──────── Listed records ────────
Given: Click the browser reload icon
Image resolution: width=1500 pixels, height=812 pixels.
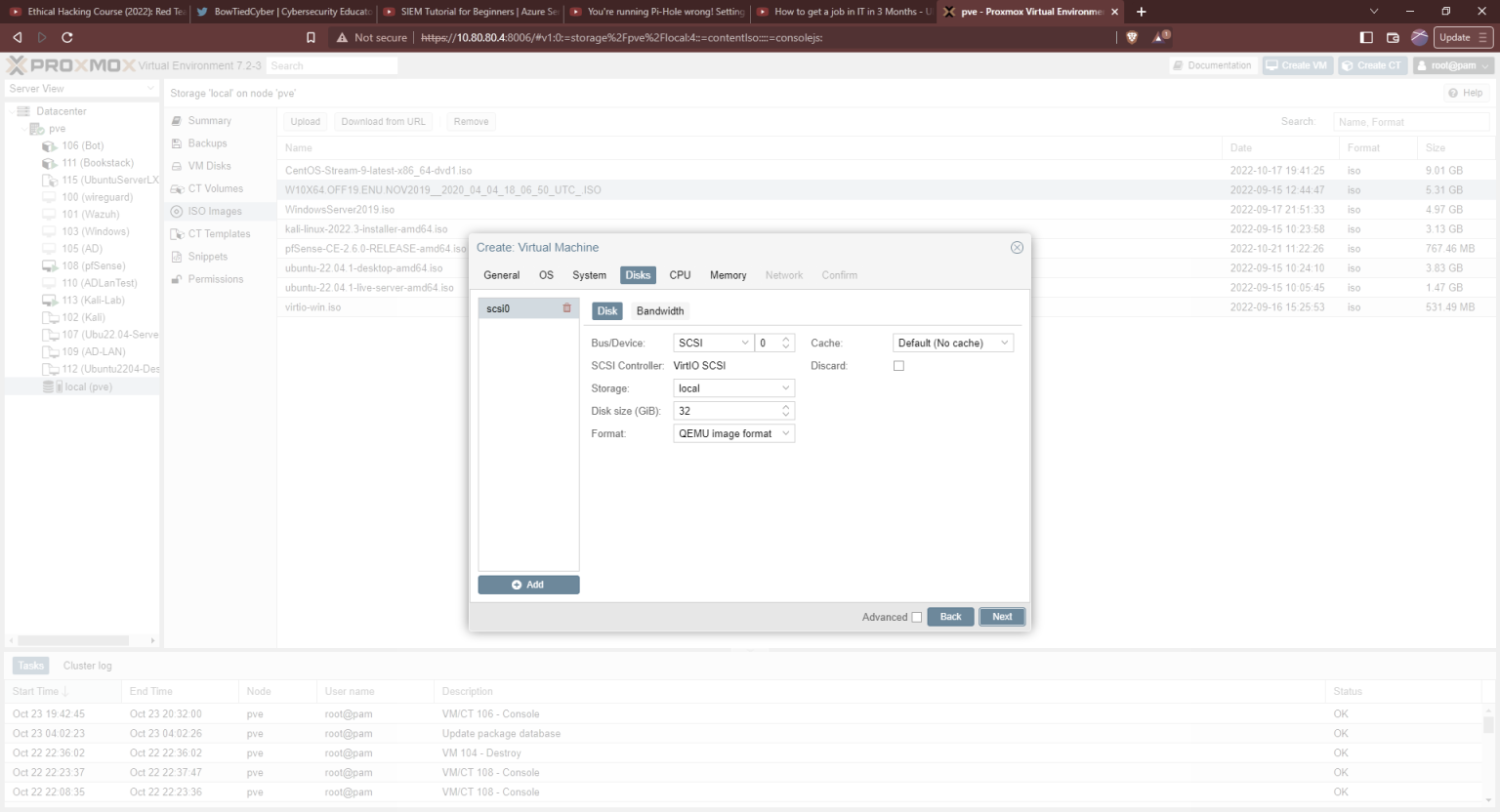Looking at the screenshot, I should [67, 38].
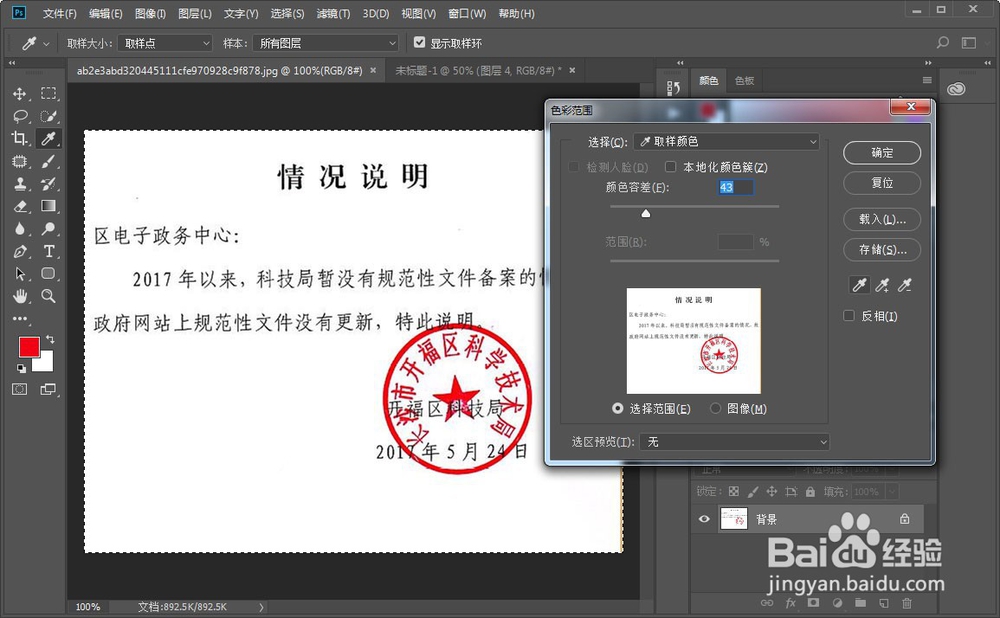1000x618 pixels.
Task: Enable the 本地化颜色簇 checkbox
Action: [670, 166]
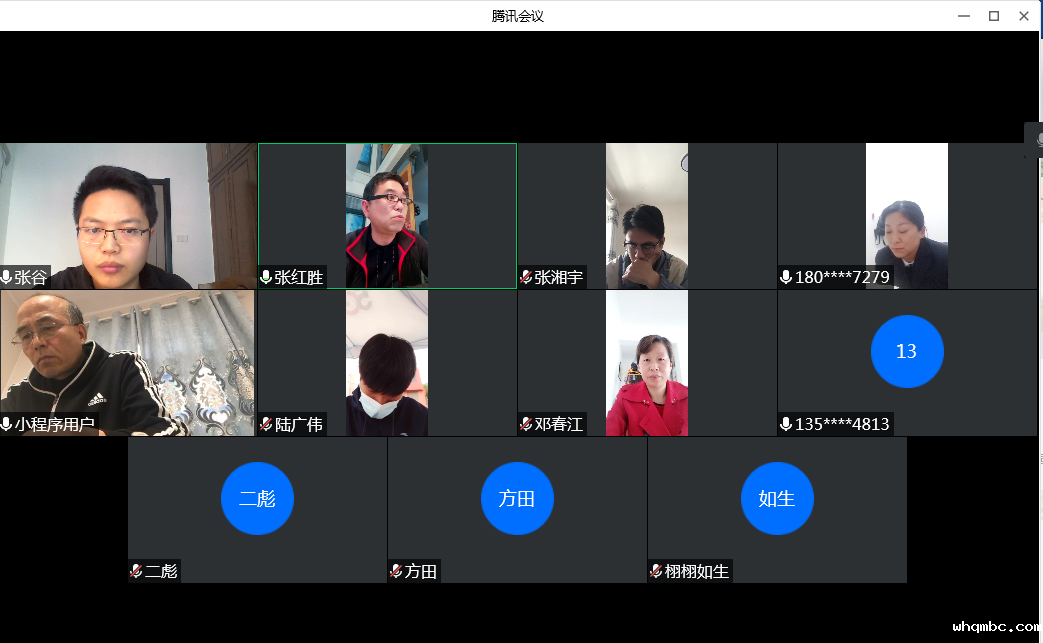
Task: Click the blue 如生 avatar circle
Action: coord(777,498)
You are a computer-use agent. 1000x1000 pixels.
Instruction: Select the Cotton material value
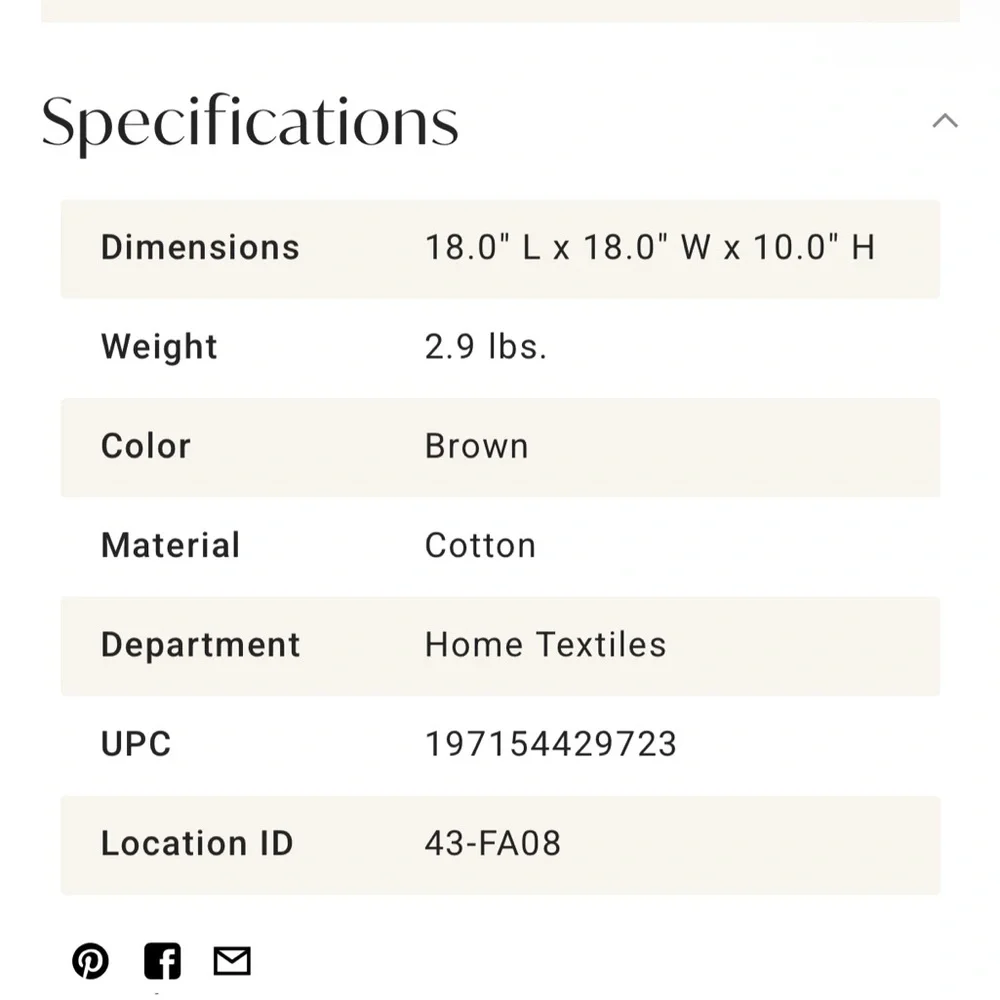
────────
[Exercise]:
Exact repetition of all entries is required. The pictures should not appear.

[Reply to the task]:
Given: Click the browser reload icon
Image resolution: width=1500 pixels, height=812 pixels.
Looking at the screenshot, I should [67, 38].
1000x618 pixels.
Task: Enable the 本地化颜色簇 checkbox
Action: [670, 166]
Task: Click the blue 如生 avatar circle
Action: coord(777,498)
You are a computer-use agent. 1000x1000 pixels.
Instruction: Select the Cotton material value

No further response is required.